If so, then would it be correct to take the gradient of this expression of $\hat{q}(S,A,w)$ with respect to the weights of the network
Yes, your expression for $\hat{q}(S,A,w)$ looks correct for your network, and can be differentiated.
and plug into into the following update equation for back propagation?
Not clear what you intend. If you already have the gradient $\nabla\hat{q}(S,A,w)$ then you have already performed backpropagation from the current output value to all weights. The additional factor of $[R + \gamma \hat{q}(S',A',w) - \hat{q}(S,A,w)]$ is effectively the gradient of the MSE cost function w.r.t. the current output that needs to be multiplied in so that the backprop starts from the MSE loss.
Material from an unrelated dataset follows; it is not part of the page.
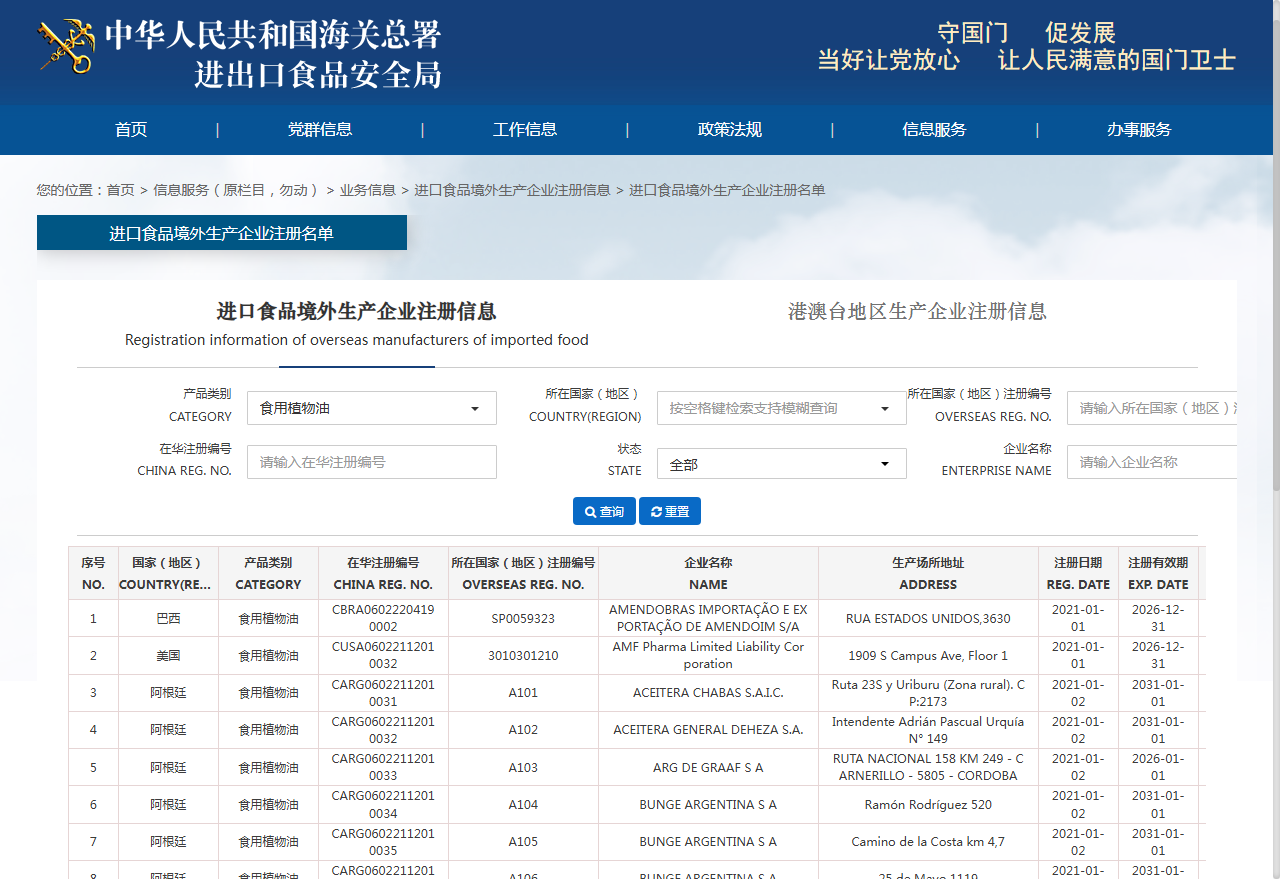
Task: Click the overseas registration number input
Action: click(x=1151, y=408)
The equations given in Sutton&Barto are not that easy to apply when you already have a neural network library that has everything defined around supervised learning.
You may find it easier to calculate a target value for the whole action value vector and use your library's definitions of loss functions and update steps. That would go something like this:
- Set the loss function of the neural network to MSE.
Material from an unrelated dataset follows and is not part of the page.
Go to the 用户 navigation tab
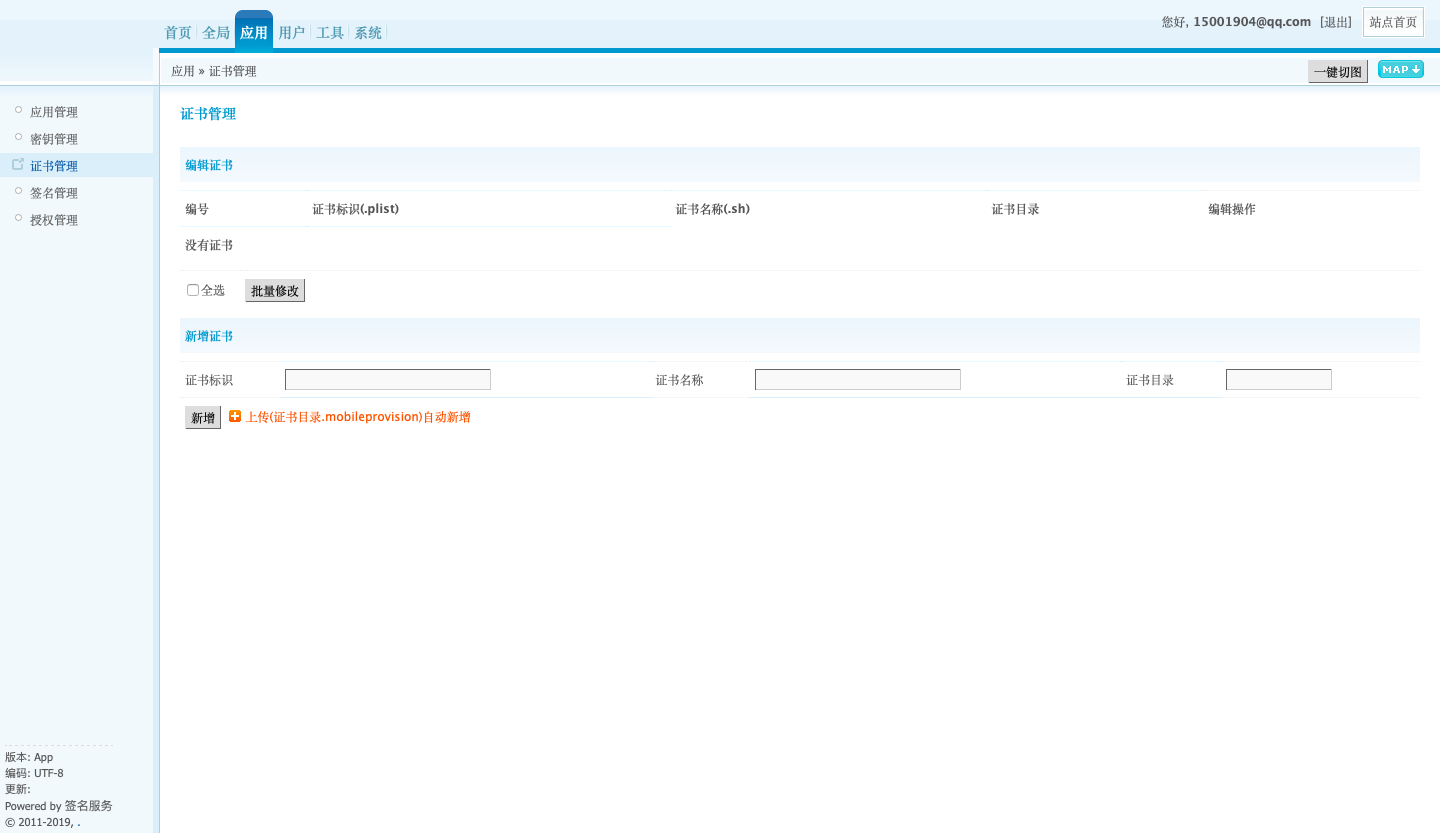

- Set the optimisation method to SGD (although you now have the option of using others e.g. Adam, momentum, mini-batches etc)
- Calculate $\begin{bmatrix}
\hat{q}(S,a_1,w) & \hat{q}(S,a_2,w) & \hat{q}(S,a_3,w)
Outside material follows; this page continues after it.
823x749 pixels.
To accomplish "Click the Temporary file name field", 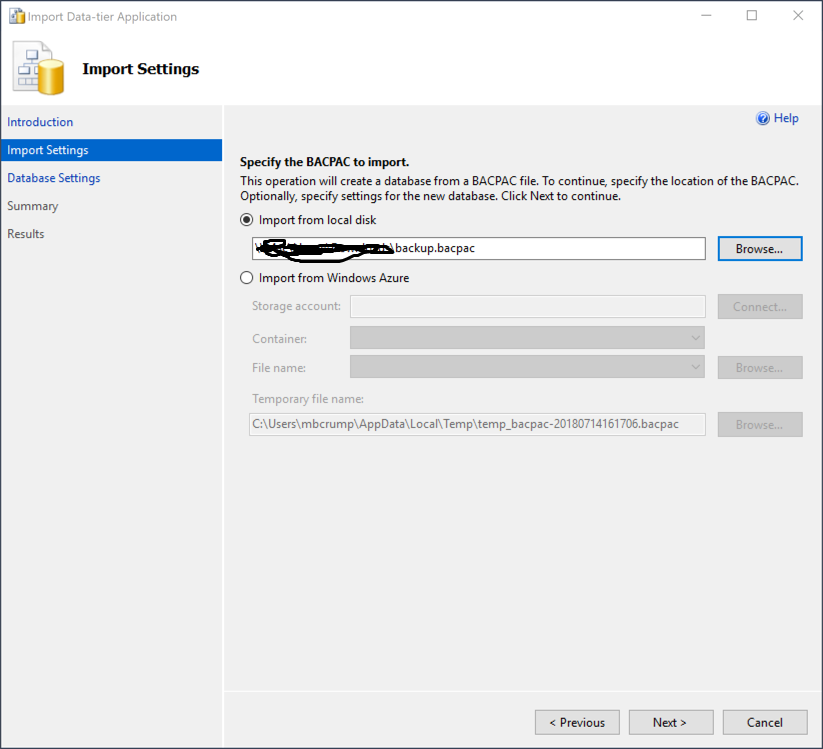I will tap(477, 424).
\end{bmatrix}$ forward using the neural network.
- Calculate the TD target $G = R + \gamma \hat{q}(S',A',w)$
- Substitute the target value into the forward matrix e.g. $\begin{bmatrix}
\hat{q}(S,a_1,w) & \hat{q}(S,a_2,w) & G
\end{bmatrix}$ assuming it was action 3 that the agent took.
- Use the adjusted forward matrix as the SGD training value.
This will automatically provide a gradient 0 associated with actions that were not taken, and is effectively the same update as per Sutton&Barto, but using the NN library as-is without trying to tweak the gradient calculations directly.
If you are using a library like PyTorch, then it is definitely possible to calculate the pure gradient of the selected action as you are attempting. However, you may find yourself in more familiar and supported territory if you re-frame the updates as supervised learning as suggested above.
I suggest one of the first things you try if this does not converge is to batch up the updates and only perform them every e.g. 100 steps. Again, this is possible using the S&B update rule, and something like PyTorch, but things will be easier if you go with the grain and re-frame the updates as supervised learning "inside" the RL mechanism.
I am not sure how well SARSA will cope with Lunar Lander. I have solved it using DQN, which is similar, but has the advantage of re-using older off-policy experience, sampling from it randomly, which SARSA cannot do. To correct for SARSA's weakness there, you may need quite large batches to avoid too much correlation between experience. A common pattern with "Deep SARSA" is to sample multiple environments at once under the current policy, to build a large batch (you see this in A2C and other on-policy policy gradient methods too).